Kalinsky showed at the meeting that ovarian suppression didn't seem to make much difference in invasive disease-free survival rates for patients receiving only endocrine therapy. Again, he cautioned that this finding came out of a small, exploratory analysis.
Since chemotherapy can also stop menses, which in turn can lower cancer recurrence risk, researchers also considered how premenopausal women in both treatment arms fared based on if they were having regular menstrual periods or not. Although more women in the chemotherapy arm stopped having regular periods, the rate of regular menses decreased over the first two years among women receiving chemo-endocrine therapy and just endocrine therapy. And Kalinsky reported "a numerical improvement in invasive disease-free survival" in both treatment arms among premenopausal women no longer having periods compared to those still having regular periods.

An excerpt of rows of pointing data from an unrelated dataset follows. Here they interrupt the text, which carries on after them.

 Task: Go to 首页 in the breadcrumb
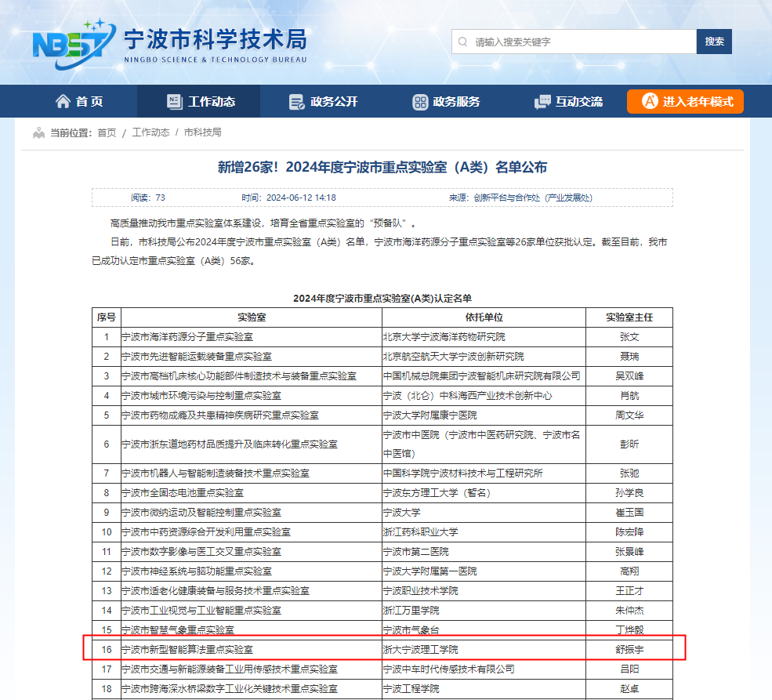(107, 132)
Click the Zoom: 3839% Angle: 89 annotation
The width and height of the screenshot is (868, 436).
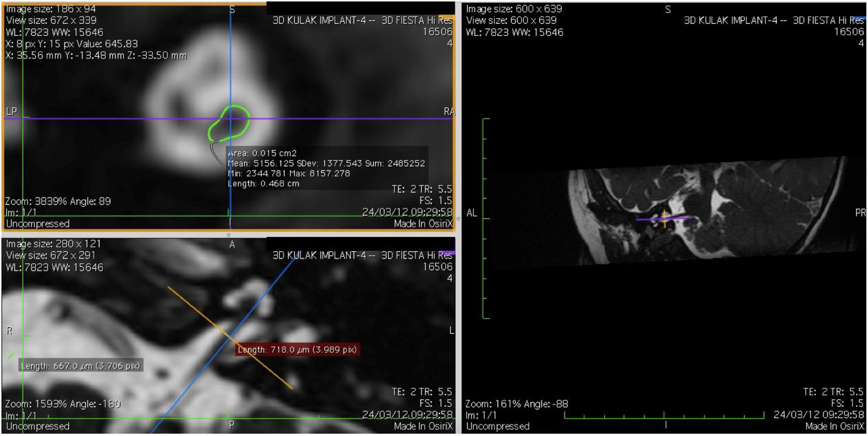(58, 201)
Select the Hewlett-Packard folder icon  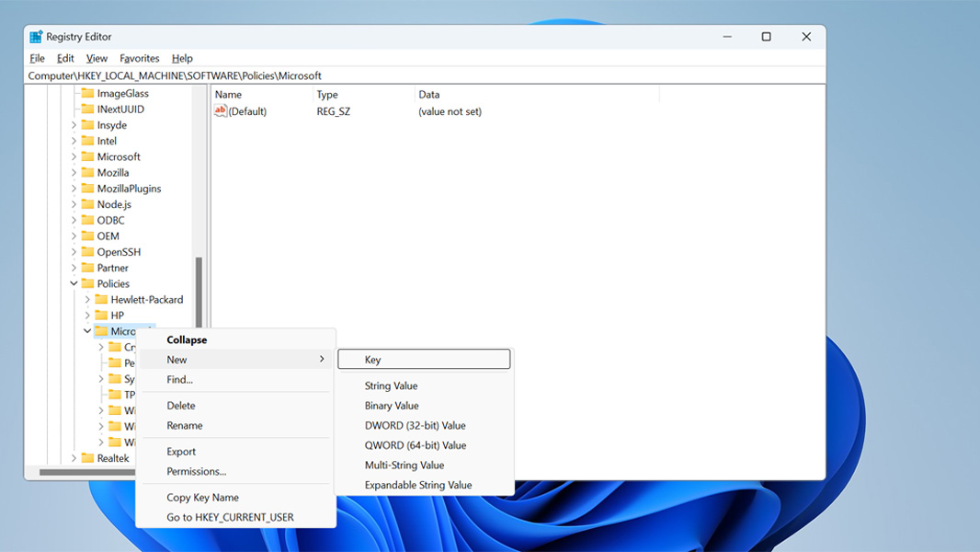[101, 299]
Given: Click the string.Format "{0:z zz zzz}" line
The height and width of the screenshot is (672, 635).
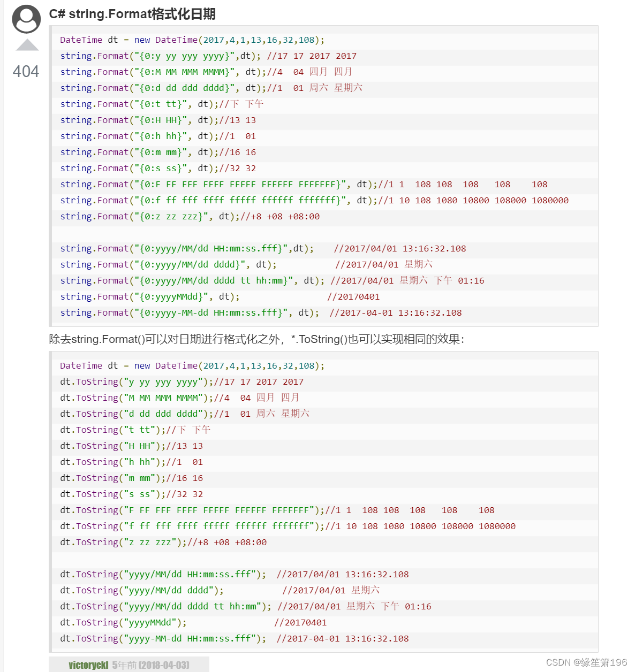Looking at the screenshot, I should 190,217.
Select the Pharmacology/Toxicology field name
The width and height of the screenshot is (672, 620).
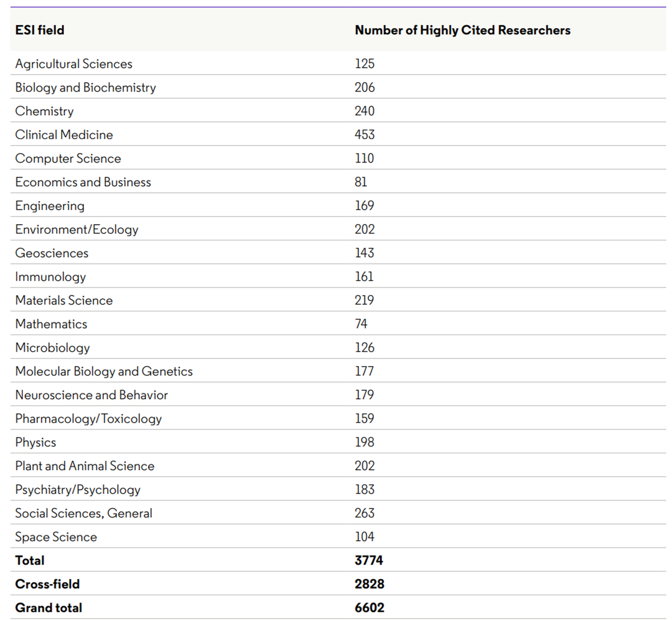point(88,418)
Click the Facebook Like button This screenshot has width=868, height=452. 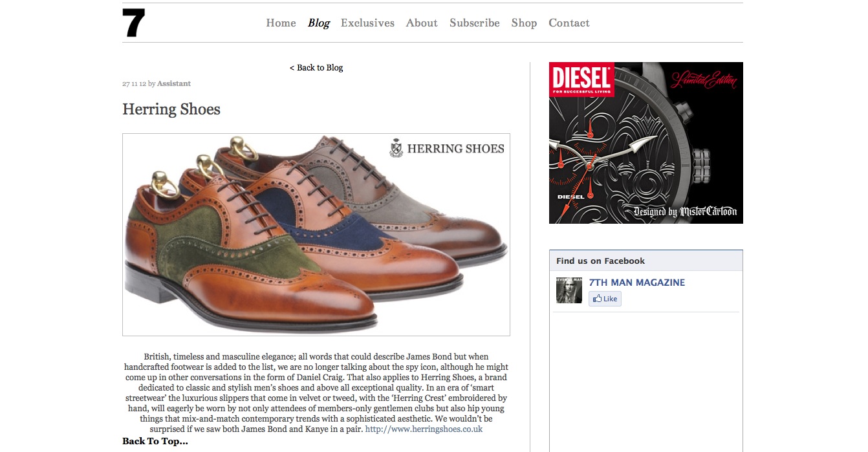[x=605, y=299]
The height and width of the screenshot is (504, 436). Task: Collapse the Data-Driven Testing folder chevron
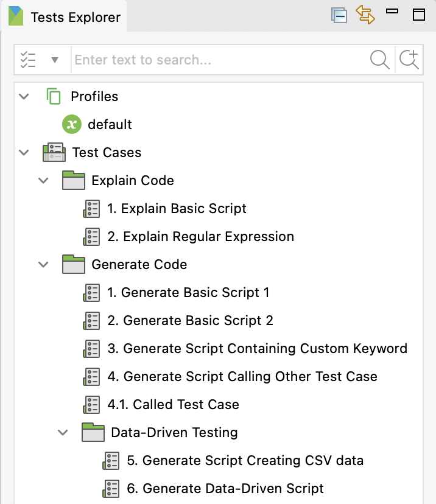63,432
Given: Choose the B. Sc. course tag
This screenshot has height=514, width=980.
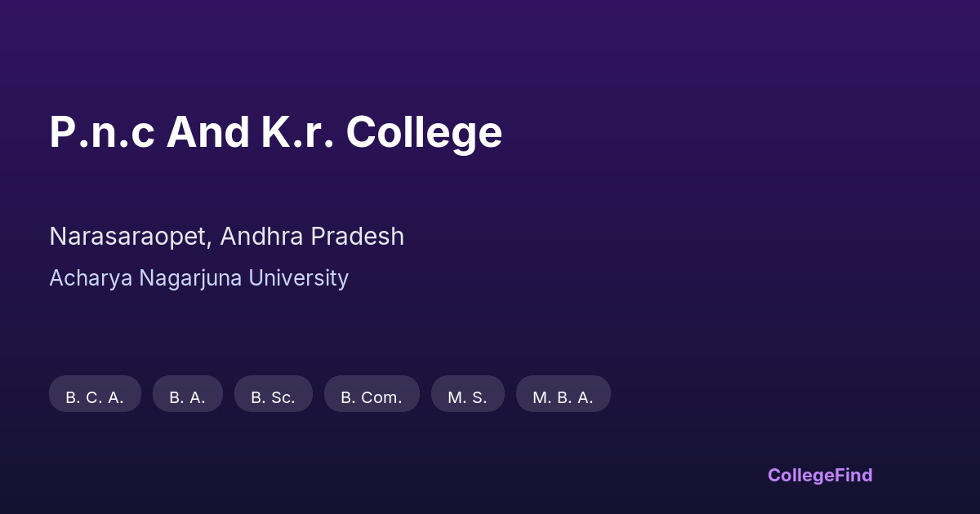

Specifically, around 59 percent of women in the endocrine therapy-only arm and 81 percent in the chemo-endocrine therapy arm stopped having regular periods in the first two years in the study and had numerically better invasive-disease free survival compared to those still having regular menses. This raises the question, "Is the benefit from chemotherapy actually from ovarian suppression or the chemotherapy itself?" wondered Anne Blaes, director of cancer survivorship services and translational research within the University of Minnesota's Masonic Cancer Center, while reviewing the updated RxPONDER data at the meeting. "This question still remains."

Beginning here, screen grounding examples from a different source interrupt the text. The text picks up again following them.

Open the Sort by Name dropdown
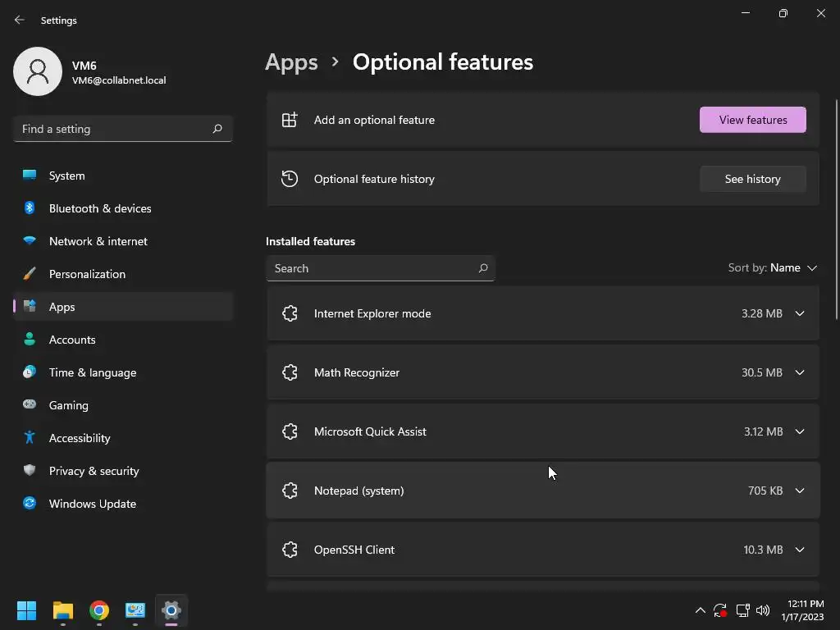The height and width of the screenshot is (630, 840). (x=773, y=268)
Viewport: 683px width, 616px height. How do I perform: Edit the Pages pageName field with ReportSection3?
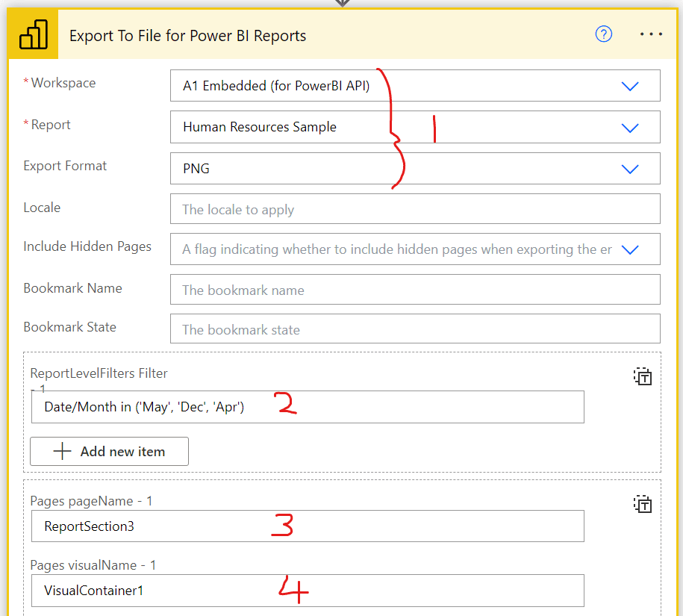pyautogui.click(x=307, y=526)
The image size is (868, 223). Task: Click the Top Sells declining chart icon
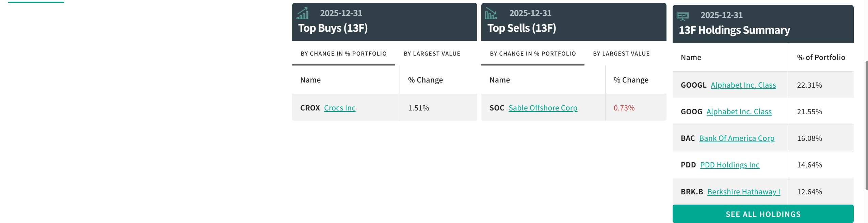491,13
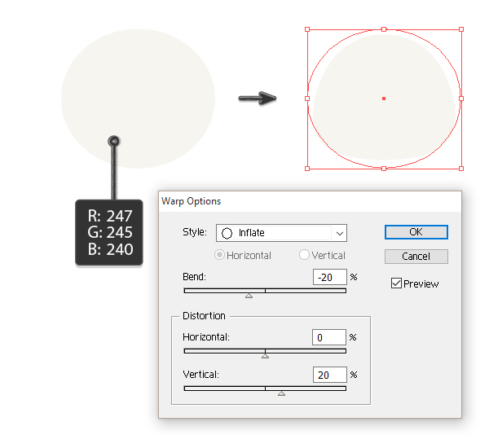Open the Style dropdown arrow
Screen dimensions: 489x448
340,233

While it's clear that the RxPONDER data shows that some premenopausal women with an Oncotype DX recurrence score of between 0 and 25 derive benefit from chemotherapy followed by endocrine therapy, Kalinsky cautioned oncologists at the meeting from drawing definitive conclusions based on the exploratory analysis he presented. "It remains unclear if ovarian function suppression can replace chemotherapy in premenopausal women with hormone receptor-positive, HER2-negative, node-positive breast cancer," he said. "We conclude that a future randomized trial should be considered to address this important clinical question in a genomically defined population."

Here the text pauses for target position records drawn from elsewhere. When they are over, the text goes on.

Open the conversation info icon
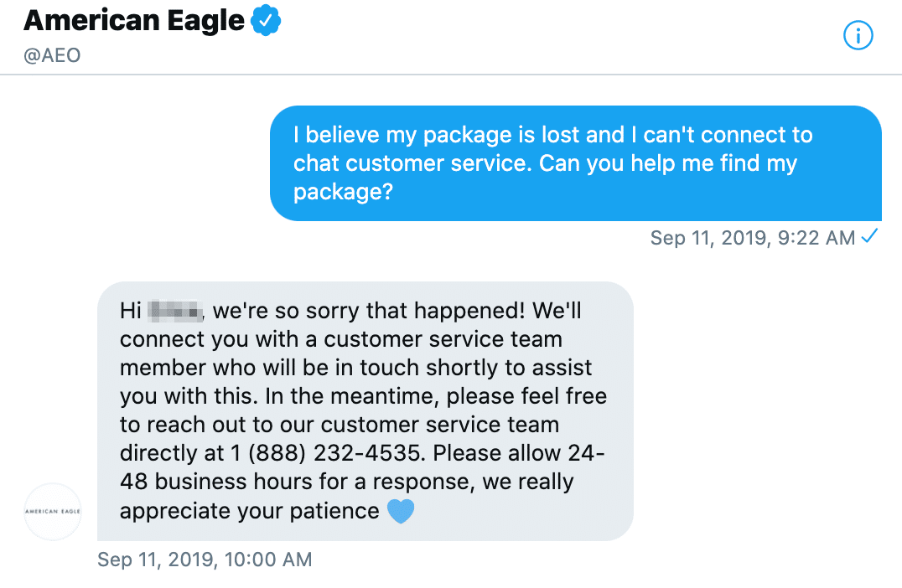902x588 pixels. [858, 35]
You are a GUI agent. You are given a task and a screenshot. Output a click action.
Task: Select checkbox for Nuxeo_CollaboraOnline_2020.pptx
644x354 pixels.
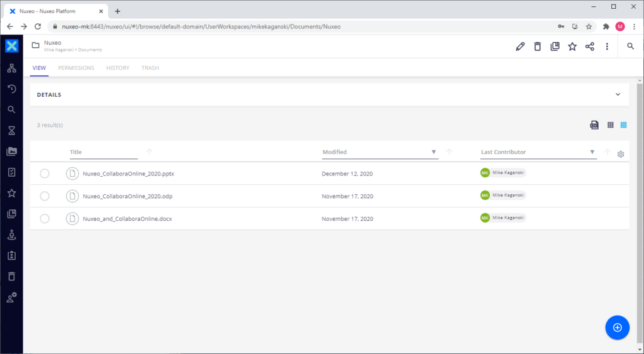[45, 174]
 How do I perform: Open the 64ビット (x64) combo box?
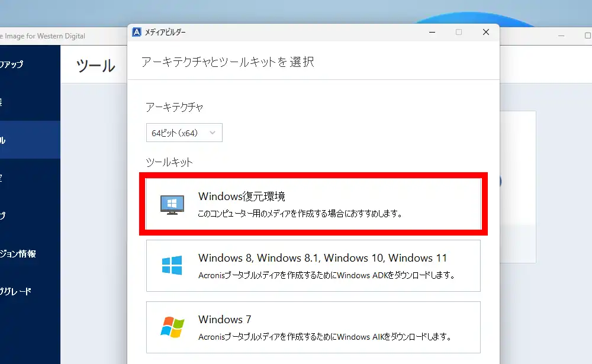click(184, 133)
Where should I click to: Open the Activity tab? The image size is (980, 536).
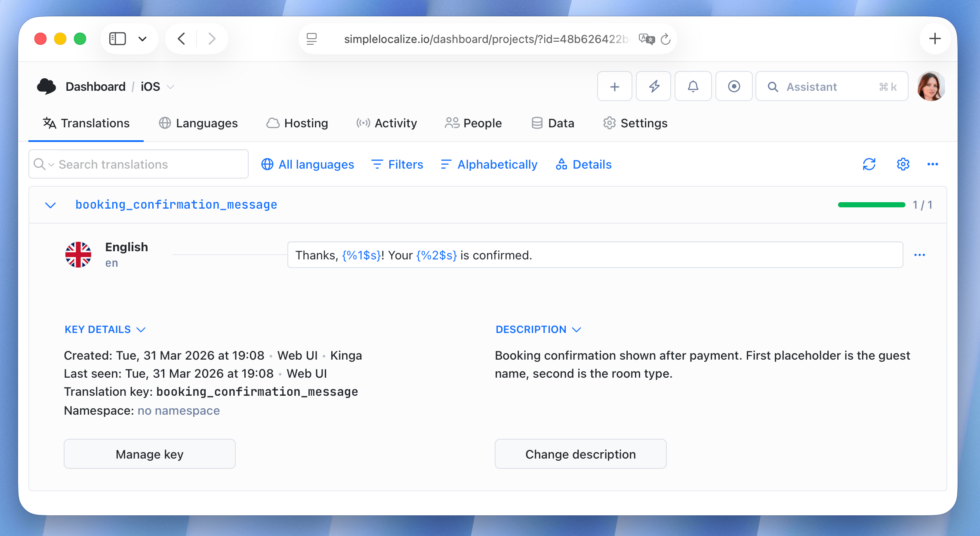(386, 123)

Rick Baehner, chief medical officer of precision oncology at Exact Sciences, indicated the company is committed to supporting future clinical trials that will improve the utility of Oncotype DX recurrence scores and help oncologists personalize the use of chemotherapy, endocrine therapy, and ovarian function suppression in premenopausal breast cancer patients. "The breast [cancer] community is discussing a randomized clinical trial to assess whether premenopausal patients with recurrence scores of 0 to 25 benefit from endocrine therapy plus chemotherapy; endocrine therapy plus ovarian function suppression; or endocrine therapy plus ovarian function suppression plus chemotherapy," Baehner said.